In our study, the length of the scanned segment was reduced in almost 30% of the scans, while it was extended in nearly 70% compared to the length of the topographic scan (see Figure 1). This indicates that a significantly larger proportion of studies extended the diagnostic scan beyond the topogram, leading to an unnecessary increase in radiation dose.
It is well known that the dimensions of the cross-sectional area of the scanned region are closely correlated with the radiation dose. This correlation directly affects the volumetric computed tomography dose index (CTDIvol) and, consequently, the determination of the size-specific dose estimate (SSDE) conversion factor during dose estimation. In many publications, various methods for calculating the dimensions of the cross-sectional area and determining the effective diameter (Deff) can be found [30,31,32]. However, the key factor appears to be the choice of the appropriate cross-sectional plane. The most commonly used techniques measure the cross-section at the central point of the scanned area (Deff c) or the cross-section with the largest dimensions (Deff m). Due to the irregular shape of the examined regions, obvious differences in measurements arise. The most accurate and precise measurement seems to be the diameter measurement based on the cross-sectional area (Deff a). Unfortunately, calculating the diameter using this method is very labor- and time-consuming.

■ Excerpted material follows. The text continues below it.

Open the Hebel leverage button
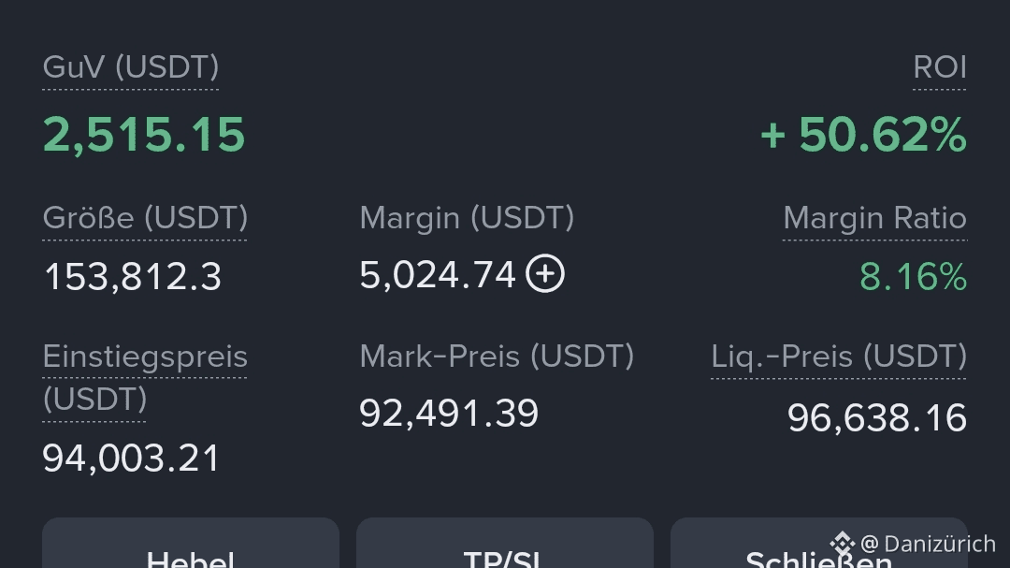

Anam et al. proposed an interesting solution to this problem [31]. They attempted to compare the effective diameter calculated based on anterior–posterior (AP) and lateral (LAT) measurements of the central cross-section (Deff c) and the maximum cross-section (Deff m), with the diameter calculated based on the cross-sectional area (Deff a) treated as the reference value. The effective diameter of the maximum cross-section (Deff m) did not show statistically significant differences compared to the diameter calculated from the cross-sectional area (Deff a). The percentage differences between measurements for chest CT were 2.0% and statistically insignificant (p > 0.05). However, for the central cross-section (Deff c), the effective diameters calculated from the cross-sectional area (Deff a) showed statistically significant differences, amounting to 5.5%. In light of the above, the authors of the publication do not recommend using measurements obtained from the central cross-section to calculate the effective diameter [31].
The newest parameter—the effective diameter ratio (Deff r)—was proposed by Lamoureux et al. as a supplement to data on patient size [33]. It is the ratio of the external diameter of the patient to the internal diameter (excluding subcutaneous fat tissue). It is intended to provide information about the anatomical composition of the body, especially the volume of subcutaneous fat tissue. However, it does not assess intra-abdominal obesity.
In our dataset, the mean effective diameter was determined to be 29.92 ± 3.45 cm, deviating by 6.5% from the reference phantom diameter of 32 cm. Furthermore, in nearly 70% of the studied patients, the effective chest diameter was smaller than the phantom diameter, while in approximately 30%, it exceeded this value (see Figure 2). This observation suggests that the radiation dose reported in the examination protocol, calculated using CTDIvol, may be underestimated in a significant subset of patients, emphasizing the necessity for size-specific dose estimation in computed tomography, depending on the individual patient’s size.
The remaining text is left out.